:: Extrahierter Text ::

"""

Die Firma in Heidelberg-Wieblingen ist bis heute Familienbetrieb, gegründet 1930 von C. Josef Lamy.
Nach 12 Jahren hat Miteigentümerin Vera Lamy Anfang Juni 2018 in einer Presseerklärung überraschend mitgeteilt, man habe sich von Geschäftsführer Rösner „aufgrund unterschiedlicher Auffassungen über die strategische Ausrichtung“ getrennt. Auch mit der Digitalisierung sei man nicht schnell genug voran gekommen, heißt es offiziell. Selbst das „Handelsblatt“ kommentierte am 04.07. vielsagend: „Rösner hatte Lamy zurück zu alter Größe verholfen. Die genauen Gründe für die Veränderung an der Firmenspitze des Füllerherstellers sind nicht bekannt.“ Die neue Unternehmensführung besteht aus einem „Führungsteam“ mit Beate Oblau, Thomas Trapp und Geschäftsführer Peter Dan Utsch. Besonders letzterer, seit zehn Jahren im Betrieb, gilt laut IG Metall im Verbund mit Personalchef Volker Schirle (seit zwei Jahren bei Lamy) als Hardliner und Gewerkschaftsgegner.
„Wir haben in der jüngsten Zeit bereits vieles auf den Weg gebracht. Ein wichtiges Anliegen der neuen Geschäftsführung ist auch die Unternehmenskultur. Gemeinsam wollen die drei Geschäftsführer das Wir-Gefühl, das im Familienunternehmen Lamy stets eine große Rolle spielte, wieder stärker in den Mittelpunkt rücken. Das ist ganz im Sinne der Familie Lamy, die nach wie vor Inhaber des Unternehmens ist“ (zitiert nach lifePR/Lamy Shop GmbH). Vorauseilende Verteidigungshaltung und der Versuch der Belegschafts-Einbindung waren ebenso wenig zu überhören wie Andeutungen möglicher Verlagerungen oder sogar einer Unternehmensveräußerung, die als Gerüchte immer wieder mal im Betrieb umgingen.
Immer neue Spaltungsversuche durch die Geschäftsführung
Tatsächlich hat es die neue Geschäftsführung in wenigen Wochen geschafft, dass das Image des fast 90jährigen, renommierten Traditionsunternehmens nicht nur in der Region angeschlagen ist. In der Belegschaft ist nach den drastischen Maßnahmen der letzten Wochen Verunsicherung spürbar. Die Geschäftsführer haben am Tag der Kündigung sämtlicher 14 im Betrieb geltender Tarifverträge (mit Fristen zum 30.11.18 bis 31.12.19) eine „Mitarbeiterversammlung“ einberufen und die Belegschaft darüber in Kenntnis gesetzt.

"""

:: Bereitgestellte Daten ::
"""

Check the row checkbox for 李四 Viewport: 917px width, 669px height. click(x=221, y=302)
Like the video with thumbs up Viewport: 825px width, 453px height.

"""

:: Aufgaben ::
1 > Wann und von wem wurde die Firma laut dem Text über Lamy gegründet?
2 > Führe den Text über die Firma Lamy nach seinem letzten Satz weiter.

:: Ergebnisse je Aufgabe ::
1 > 1930 von C. Josef Lamy.

2 >
Seit Anfang August hat die Geschäftsführung zu immer neuen Spaltungsmanövern gegriffen. Zuletzt gingen im Betrieb sogar Vordrucke für Gewerkschaftsaustritte um, in die nur noch Name und Unterschrift einzutragen sind. Bei der IG Metall sind allerdings nur wenige eingegangen. In der RNZ vom 18./19.08. war bereits aus einem „Offenen Brief“ an den IG Metall-Bevollmächtigen Mirko Geiger zitiert worden, unterzeichnet von einem Drittel der Beschäftigten: Die „aggressive und unfaire Kampagne gegen unsere Firma und die neue Geschäftsführung (sei) sofort zu stoppen“. Laut IG Metall war dies nicht der erste Brief dieser Art mit „erzwungenen Unterschriften“. In dem Brief heißt es weiter, vor allem Geschäftsführer Utsch sei „jeden Tag für die Menschen in der Fertigung da“. Man stehe auch hinter der Betriebsrats-Mehrheit. IG Metall-Sekretär Türker Baloglu stellt dagegen laut RNZ dazu fest: „Schon vor einigen Wochen, als die IG Metall die Betriebsratswahl angefochten hat, habe es einen solchen Brief gegeben, Damals hätten Beschäftigte bei der IG Metall angerufen und sich entschuldigt, dass sie den Brief unterschrieben haben – sie wollten nicht unter Beobachtung der Firma stehen, wenn sie nicht unterschreiben. Baloglu fordert Lamy-Geschäftsführer Utsch auf, diese ‘miesen Tricks’ zu unterlassen und keinen Druck auf die Beschäftigten auszuüben“.
Solidarität mit dem entlassenen Betriebsrats-Kollegen – Sofortige Wiedereinstellung!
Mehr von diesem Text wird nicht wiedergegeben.